→ **Objective**:
Count the lines in the listing below that contain the string "size", with case counting. Reply with the number alone.

→ **Material for this exercise**:
++++++
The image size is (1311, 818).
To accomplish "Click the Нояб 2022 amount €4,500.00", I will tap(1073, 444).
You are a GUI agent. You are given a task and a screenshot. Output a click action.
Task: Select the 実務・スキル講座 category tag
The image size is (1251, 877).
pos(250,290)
++++++
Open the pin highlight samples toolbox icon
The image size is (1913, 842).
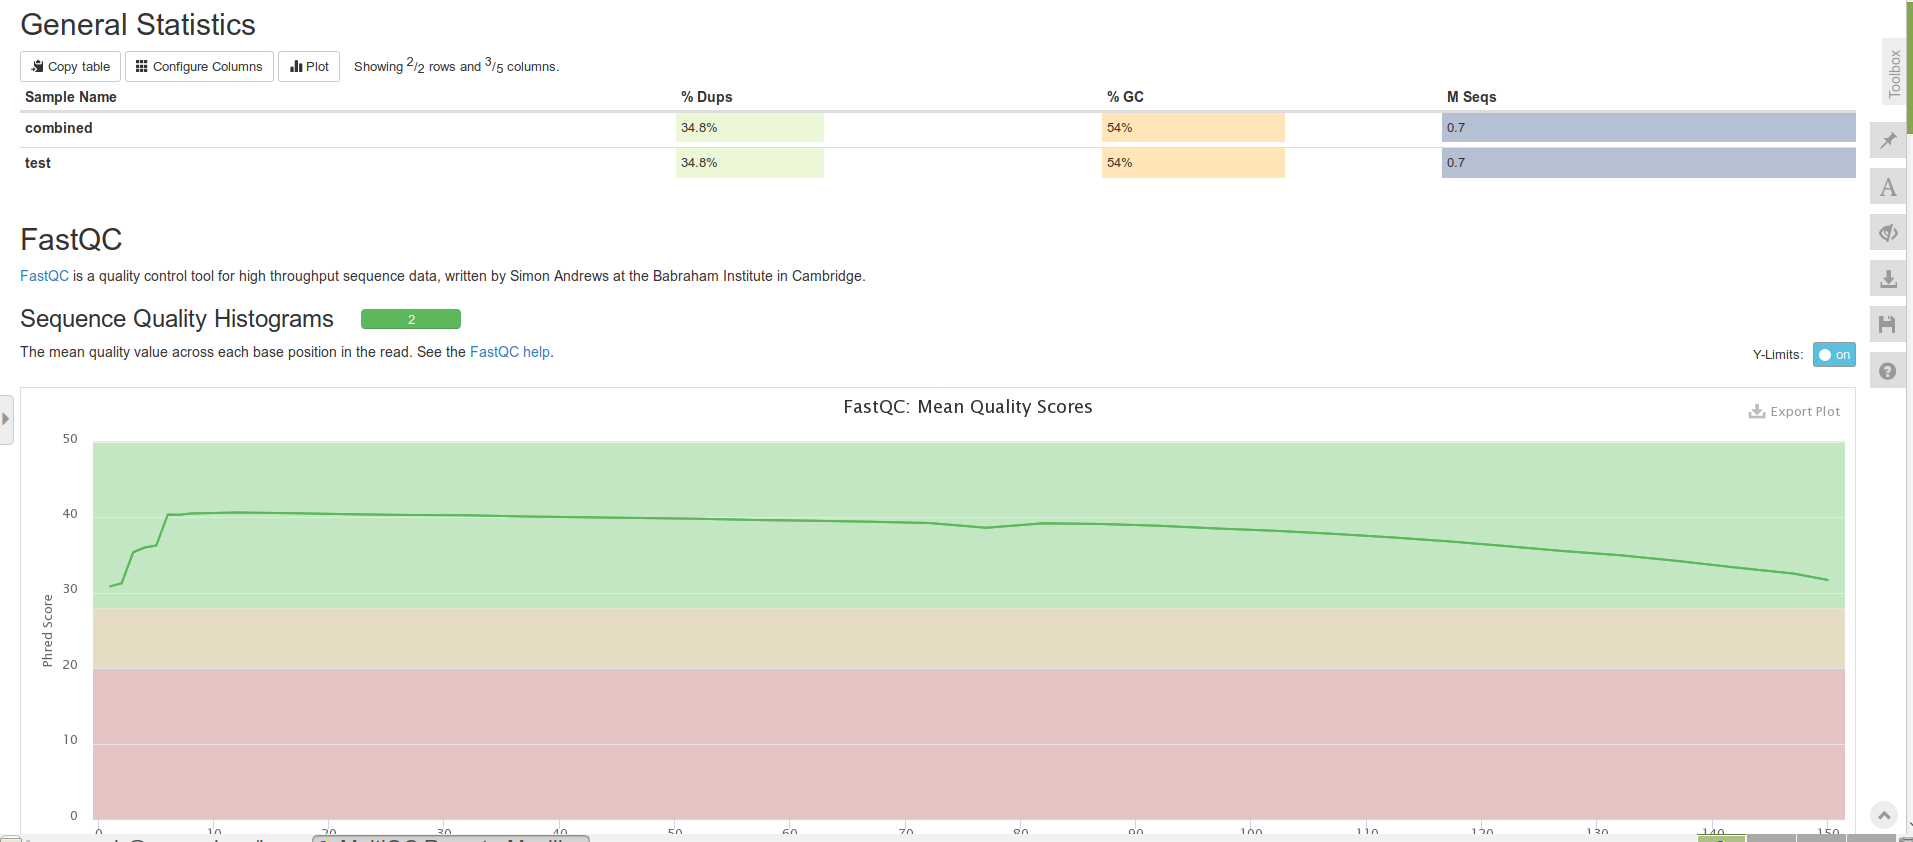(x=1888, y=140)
++++++
→ **Written solution**:
3